The Hertz car rental giant has begun to alert its customers of data breach that included their personal information and driving licenses.
The rental company, which also owns the dollar and financial trademarks, said To notifications on his website That the violation is related to a cyberettack to one of its sellers from October 2024 and December 2024.
The stolen data varies with the area, but they largely include Hertz’s customer names, birth dates, contact details, driving licenses, payment card information and employee compensation claims. Hertz said a smaller number of customers had the social security numbers obtained in the breach, along with other government recognition numbers.
Hertz sites notifications revealed customer breach Australia; Canadathe European Union; New Zealandand United Kingdom.
Hertz also revealed the violation of many US states, including California and Maine. Hertz said at least 3,400 customers in Maine were affected, but did not list the total number of affected people, who may be significantly higher.
Emily Spencer, a spokesman for Hertz, will not provide Techcrunch a certain number of people affected by the breach, but said it would be “inaccurate to say millions” of the affected customers.
The company attributed the breach to a supplier, Cleo software manufacturer, who was at the center of a mass -produced campaign by a productive gang of Ransomware associated with Russia.

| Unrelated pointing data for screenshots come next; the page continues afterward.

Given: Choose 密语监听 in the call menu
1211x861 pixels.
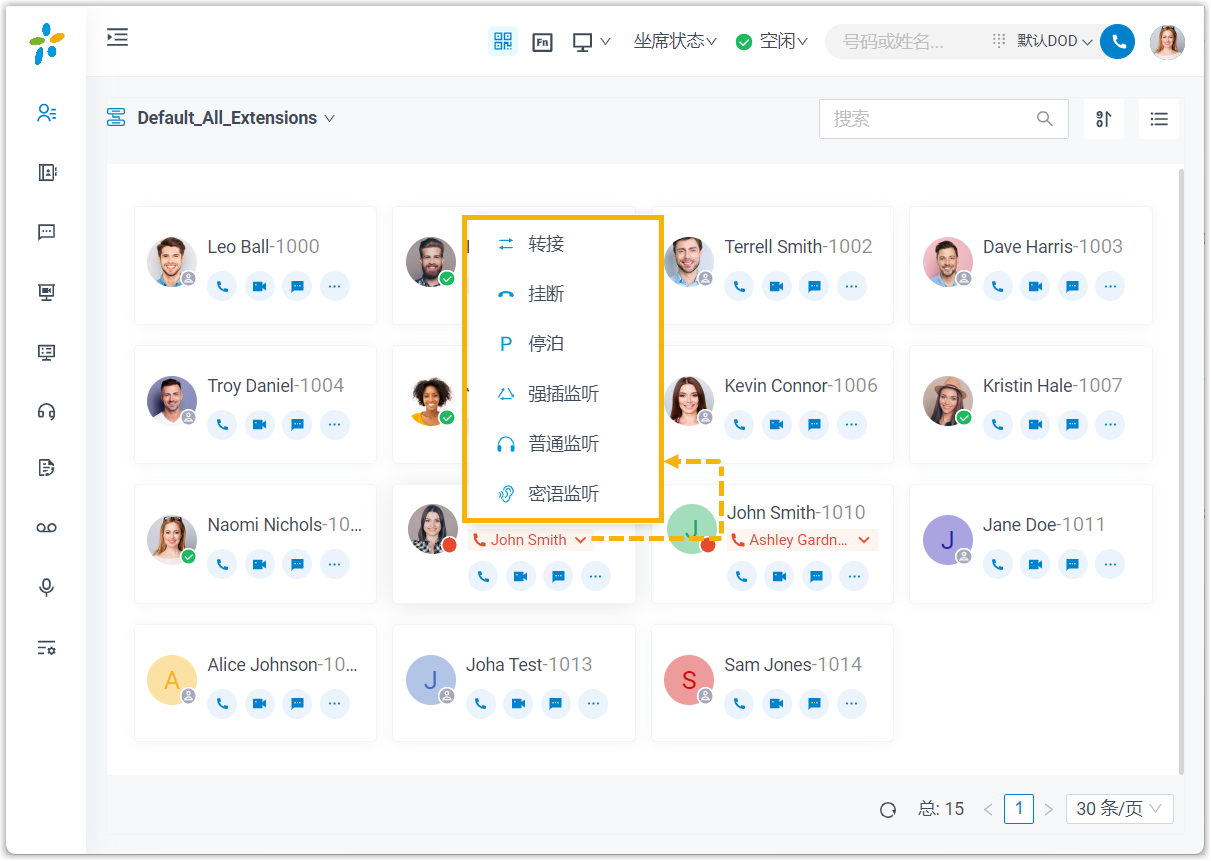Looking at the screenshot, I should (563, 494).
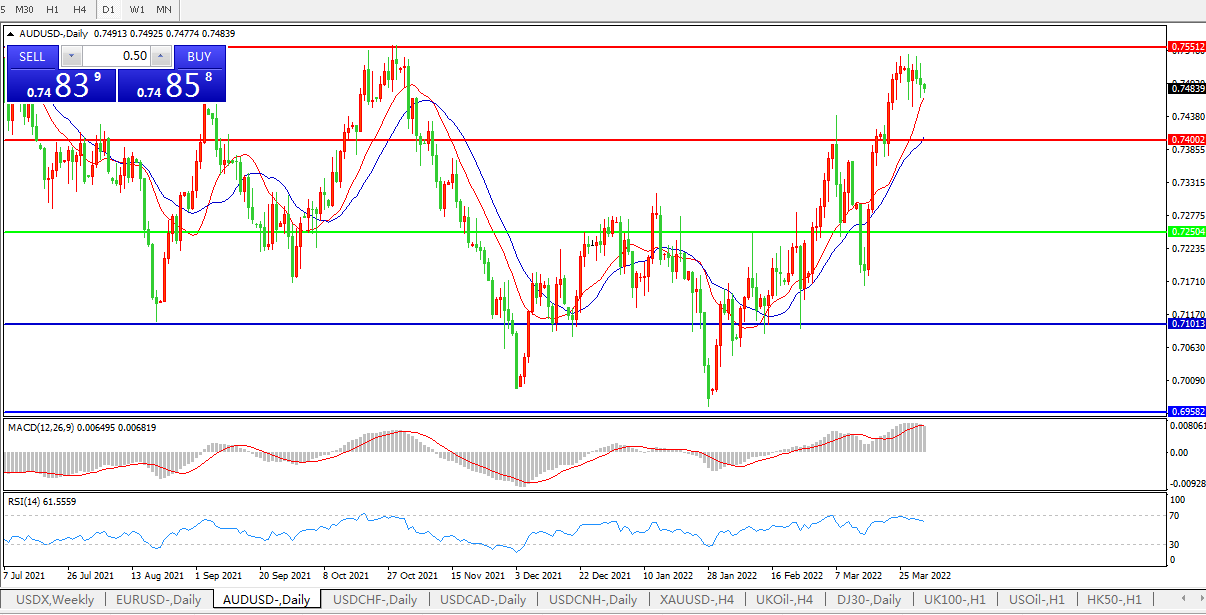Switch to XAUUSD-,H4 chart tab
Viewport: 1206px width, 615px height.
[696, 600]
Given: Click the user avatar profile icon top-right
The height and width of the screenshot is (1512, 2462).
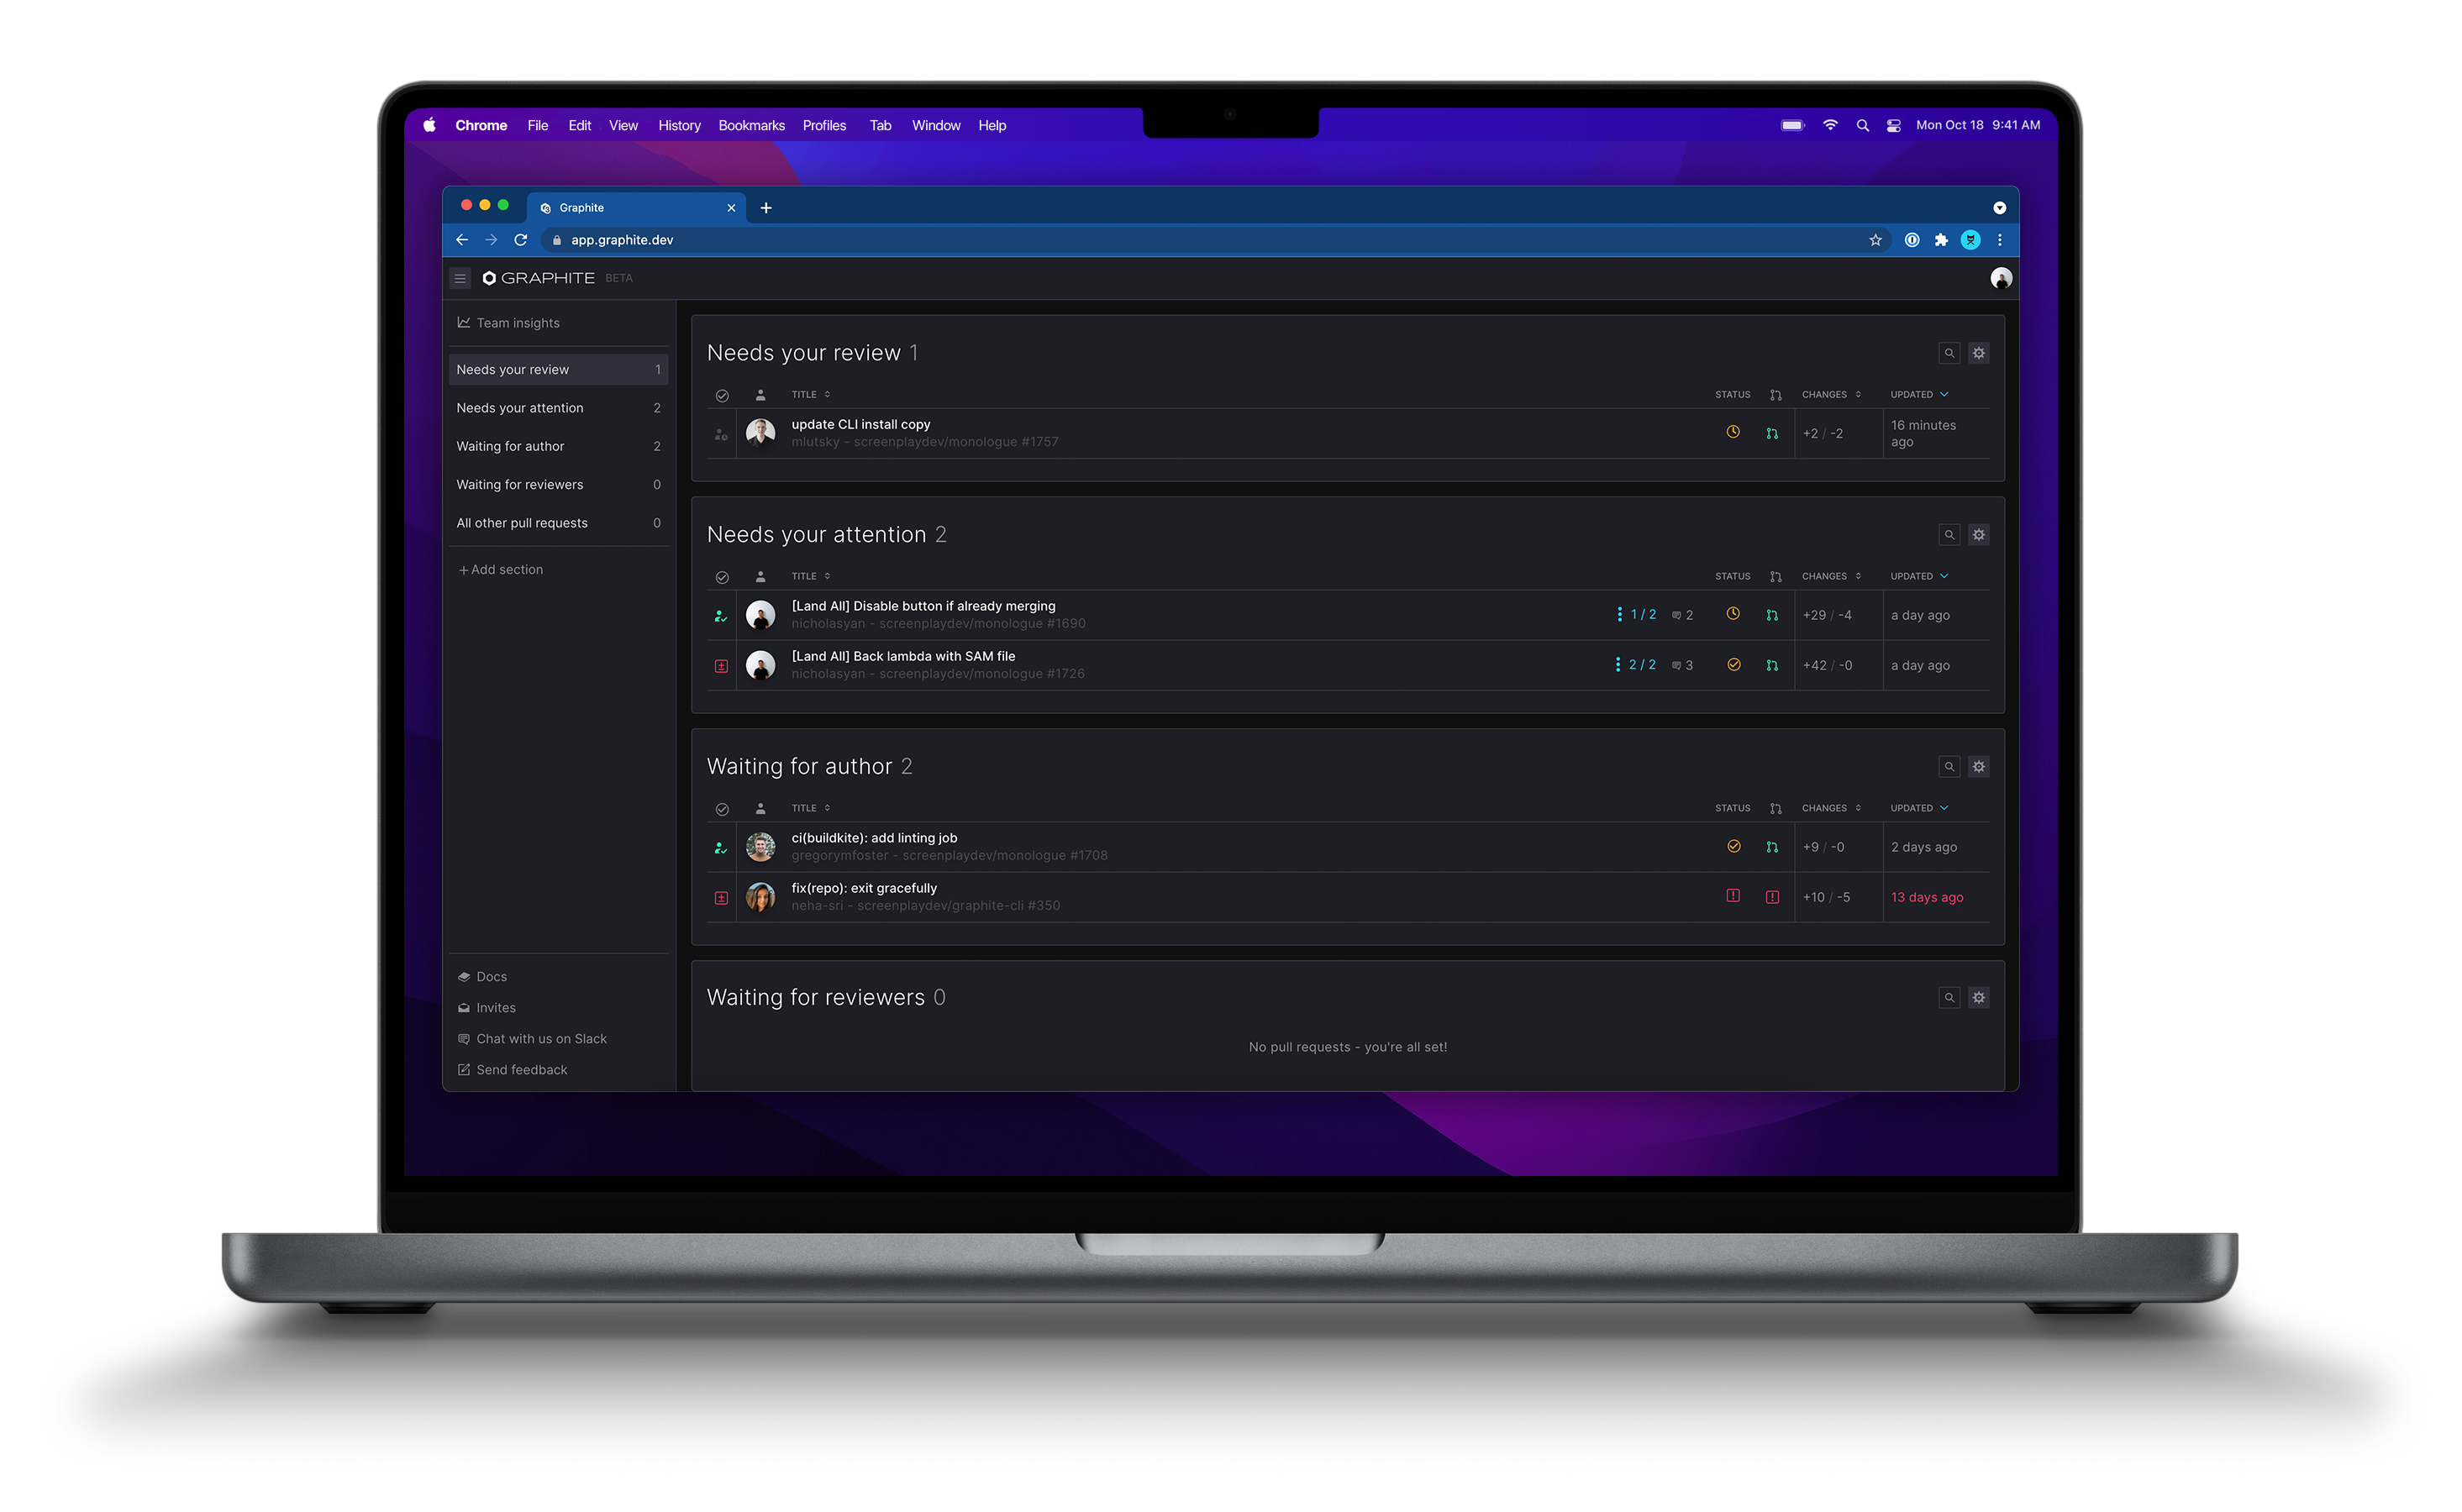Looking at the screenshot, I should pos(2002,278).
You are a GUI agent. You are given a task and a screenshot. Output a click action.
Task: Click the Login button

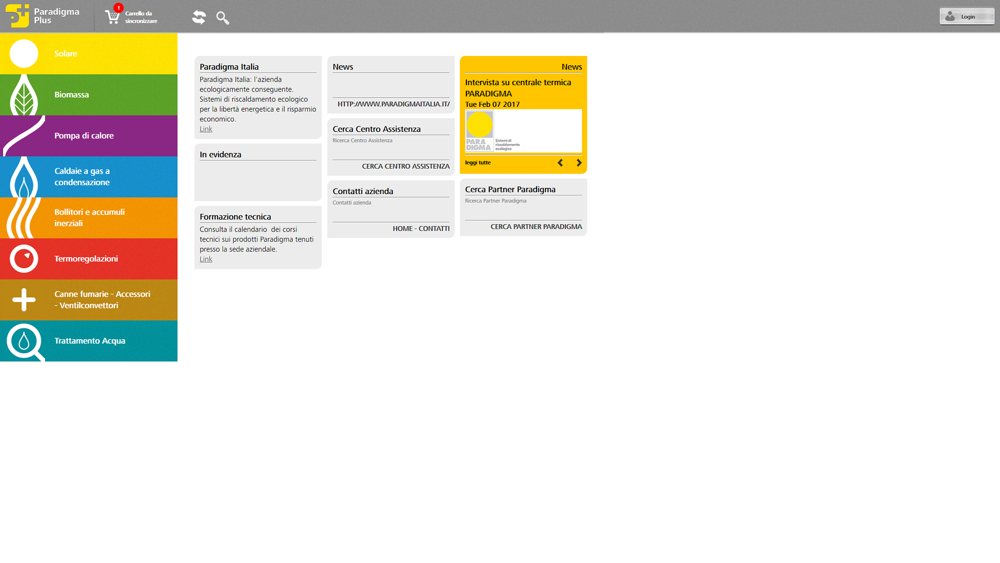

Hertz is one of the dozens of companies that used CLEO software at the time of their data theft. The Clop Ransomware gang claimed last year that it took advantage of a zero day’s vulnerability to Cleo’s widely used files, which allow companies to share large sets of sensitive data online. In violation of these systems, hackers stole the data from Cleo’s corporate customers.
Shortly afterwards, the Ransomware Clop gang claimed on the Dark Web leak site that stole data from about 60 companies, taking advantage of the error in Cleo systems. In a later position, Clop claimed dozens of more supposed corporate victims.
The blackmail campaign became one of the most notable mass of 2024.
At that time, Hertz, who was named on the clop site, said he had no “evidence” that hertz or Hertz data were influenced.
On Monday, a Hertz spokesman told TechCrunch that he found no evidence that Hertz’s network was influenced by the breach, but confirmed that the HERTZ data “was obtained by an unauthorized third part that we understand the 20th of the 20th of the 20th of the 20th.
An executive Cleo did not respond to TechCrunch’s research on Monday.